A Gender Rights Activist working with the tribal and marginalized communities in india, Srilekha is a PhD scholar working on understanding body and sexuality among tribal girls, to fill the gaps in research around indigenous women and their stories. Srilekha has worked extensively at the grassroots level with community based organisations, through several advocacy initiatives around Gender, Mental Health, Menstrual Hygiene and Sexual and Reproductive Health Rights (SRHR) for the indigenous in Jharkhand, over the last 6 years.

Srilekha has also contributed to sustainable livelihood projects and legal aid programs for survivors of sex trafficking. She has been conducting research based programs on maternal health, mental health, gender based violence, sex and sexuality. Her interest lies in conducting workshops for young people on life skills, feminism, gender and sexuality, trauma, resilience and interpersonal relationships.

A Guwahati-based college student pursuing her Masters in Tata Institute of Social Sciences, Bidisha started the #BleedwithDignity campaign on the technology platform Change.org, demanding that the Government of Assam install
biodegradable sanitary pad vending machines in all government schools across the state. Her petition on Change.org has already gathered support from over 90000 people and continues to grow.

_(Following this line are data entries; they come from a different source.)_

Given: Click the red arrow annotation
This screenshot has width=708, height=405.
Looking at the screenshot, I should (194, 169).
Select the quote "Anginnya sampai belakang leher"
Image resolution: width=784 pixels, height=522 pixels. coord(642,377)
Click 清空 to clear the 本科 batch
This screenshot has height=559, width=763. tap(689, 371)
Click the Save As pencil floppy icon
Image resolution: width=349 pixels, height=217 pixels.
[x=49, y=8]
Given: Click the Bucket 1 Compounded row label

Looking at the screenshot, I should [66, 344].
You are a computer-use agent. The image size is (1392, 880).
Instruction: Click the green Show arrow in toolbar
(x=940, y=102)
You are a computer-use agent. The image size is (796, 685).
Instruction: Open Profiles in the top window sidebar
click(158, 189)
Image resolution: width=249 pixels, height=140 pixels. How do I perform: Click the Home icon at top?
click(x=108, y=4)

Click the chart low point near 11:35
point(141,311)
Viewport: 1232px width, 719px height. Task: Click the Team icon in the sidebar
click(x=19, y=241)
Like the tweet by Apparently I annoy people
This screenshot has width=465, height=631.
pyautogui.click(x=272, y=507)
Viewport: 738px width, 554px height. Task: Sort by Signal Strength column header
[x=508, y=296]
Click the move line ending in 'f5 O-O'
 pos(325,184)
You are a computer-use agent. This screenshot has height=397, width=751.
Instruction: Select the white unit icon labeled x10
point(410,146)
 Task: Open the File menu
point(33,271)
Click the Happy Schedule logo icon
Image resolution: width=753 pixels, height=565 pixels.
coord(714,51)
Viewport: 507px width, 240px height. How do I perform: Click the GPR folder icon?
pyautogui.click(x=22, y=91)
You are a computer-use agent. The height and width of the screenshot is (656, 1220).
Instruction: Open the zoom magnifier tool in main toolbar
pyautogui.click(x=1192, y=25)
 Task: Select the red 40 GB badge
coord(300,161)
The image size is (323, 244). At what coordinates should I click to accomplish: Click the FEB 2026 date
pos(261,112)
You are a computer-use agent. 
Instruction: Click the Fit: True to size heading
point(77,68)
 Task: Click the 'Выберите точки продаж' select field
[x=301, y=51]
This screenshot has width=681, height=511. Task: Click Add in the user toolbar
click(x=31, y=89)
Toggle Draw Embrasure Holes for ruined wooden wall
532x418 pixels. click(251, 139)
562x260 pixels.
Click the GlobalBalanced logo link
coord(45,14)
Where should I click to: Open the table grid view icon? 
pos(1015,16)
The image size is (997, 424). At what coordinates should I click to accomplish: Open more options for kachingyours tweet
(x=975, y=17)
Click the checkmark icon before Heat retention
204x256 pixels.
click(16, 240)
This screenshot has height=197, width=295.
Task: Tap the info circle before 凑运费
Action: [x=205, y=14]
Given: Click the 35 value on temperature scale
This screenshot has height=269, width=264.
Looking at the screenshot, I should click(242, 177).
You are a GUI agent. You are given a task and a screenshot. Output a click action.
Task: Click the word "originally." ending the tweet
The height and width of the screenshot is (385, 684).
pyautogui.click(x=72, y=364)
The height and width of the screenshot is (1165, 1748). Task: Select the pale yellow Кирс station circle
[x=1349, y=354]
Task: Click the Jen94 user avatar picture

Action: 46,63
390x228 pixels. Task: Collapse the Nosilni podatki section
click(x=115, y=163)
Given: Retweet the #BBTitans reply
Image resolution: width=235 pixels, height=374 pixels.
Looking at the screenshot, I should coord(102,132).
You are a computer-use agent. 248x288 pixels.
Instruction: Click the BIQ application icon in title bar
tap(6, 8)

Bidisha was selected in Change.org’s flagship program ‘She Creates Change’ having run successful online advocacy
campaigns, which were widely recognised. Through the #BleedwithDignity campaign; she organised and celebrated World Menstrual Hygiene Day, 2019 in Guwahati, Assam by hosting a wall mural by collaborating with local organisations. The initiative was widely covered by national and local media, and the mural was later inaugurated by the event’s chief guest Commissioner of Guwahati Municipal Corporation (GMC) Debeswar Malakar, IAS.